By JohnQPublic (not verified) on 04 Mar 2008 #permalink

... [that I am] ... --- I should probably read what I write before I hit "post" to avoid grammar problems that also reverse the meaning of my statements. :)

By JM Geremia (not verified) on 04 Mar 2008 #permalink

Aaron:

What Schödinger and others meant was that there does not seem to be a classical analogue to maximally entangled states, i.e. non-factorable states.

The whole idea that there is anything 'weird' (as opposed to simply unfamiliar) about quantum mechanics (and arguably the non-locality in QM as well) is merely the result of certain prejudices we import from our experiences with macroscopic objects plus a good dose of beguiling historical practice.
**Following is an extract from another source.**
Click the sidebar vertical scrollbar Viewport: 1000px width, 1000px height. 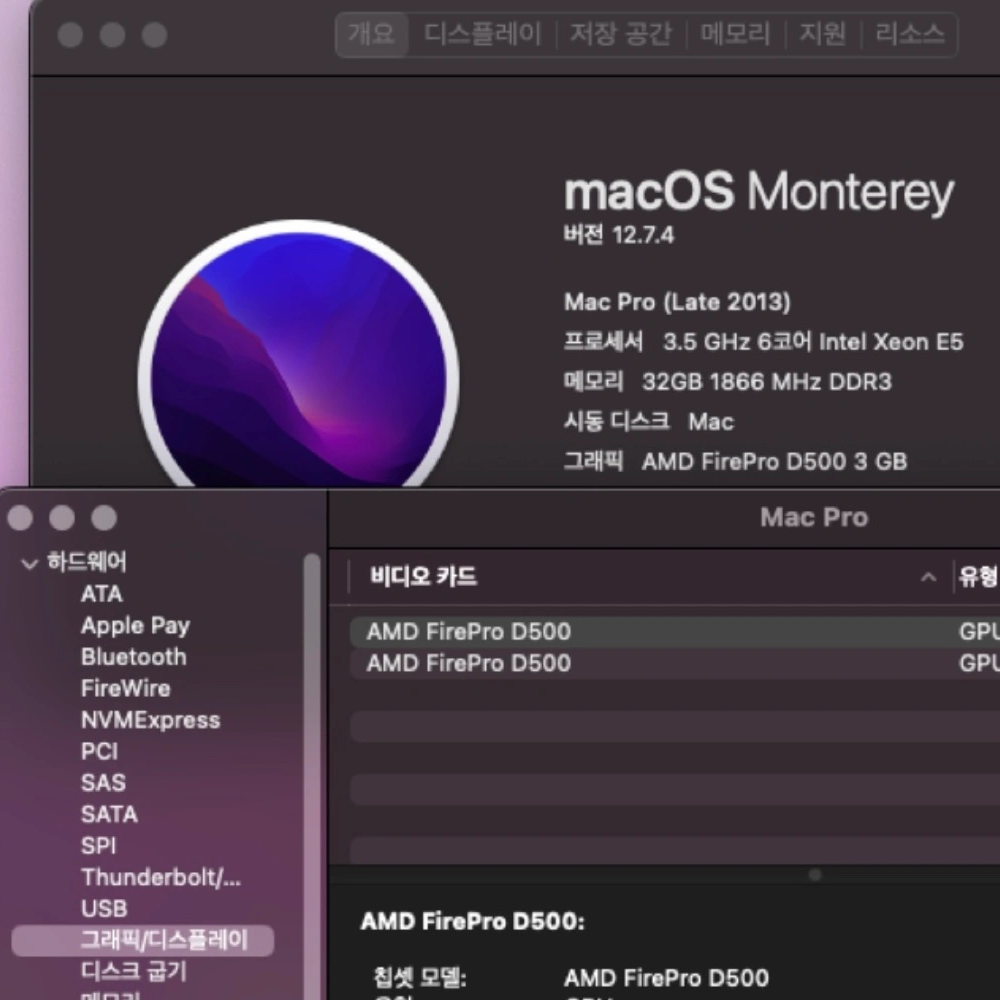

The primary reason that QM seems weird is that people insist on taking QM to be offering a description of the dynamics of classical particles, i.e., that wave function is some kinda of weird probabilitesque smear of a classical point partical. Even many physicists who would reject this description if asked still at some level conceive of what is going on in this fashion. However, I would argue that this is exactly what Bell's theorem and some of strong non-locality type theorems are rejecting.

Instead a better way to understand QM (well basic QM though something similar can probably be said about field theory) is as the study of *wave functions*. This approach to talking about QM would avoid the silly talk about objects being in two places at once or being both particles and waves (they are neither they are wave functions). While these concerns are perhaps less likely to trouble a real scientists I certainly think it would be a better approach to describing the subject.

As far as non-locality is concerned the problem is easily solved by eliminating collapse. Or more precisely emphasizing that collapse is only an apparent property of the system. While it was super confusingly written Everett's original paper on this handled the math to show that in a no collapse view an observer's experiences mimix exactly the properties of collapse. As long as we stay away from stupid names like "many worlds" which points in exactly the wrong way (the point is that there is one physical reality filled with wave functions that gives rise to experiences in a way that creates the perception of collapse) what's the problem?

Sure from a philosophical point of view or a common sense one this position might be mind boggling but you can't complain about having a simple elegant theory that fits the facts because you don't like what it predicts.

TruePath, how in the world can you justify the idea that the collapse doesn't really happen? You have a wave function of an electron say coming from a source at the center of a sphere, then there is a "hit" at some specific spot on the sphere. The electron can't be anywhere else, and it could have hit any spot. You can't really explain why it ended up in one spot rather than another, and if you do the experiment over (to whatever degree of "sameness" is possible in principle to attain) the hit could be anywhere on the sphere, it has no relation to that one instance. In looking at what you have said, and the descriptions I see of "decoherence", I see nothing but double talk and circular arguments about "appearances" of collapse "not really" being collapse etc.

You also have to take into account the Renninger negative result or partial collapse issue, where failure of a reliable detector to measure a hit (on say a hemisphere) forces redistribution of the WF to the other half direction, but it still hasn't collapsed (in the sense of being reduced to a specific locale.)

To me the Pauli exclusion principle embodies some of its own quantum weirdness.

How does a fermion "know" at a "distance" what the quantum states of all nearby fermions are, in order to choose its own unique set of quantum numbers? What if the collection of neighbors is very large, as in a neutron star?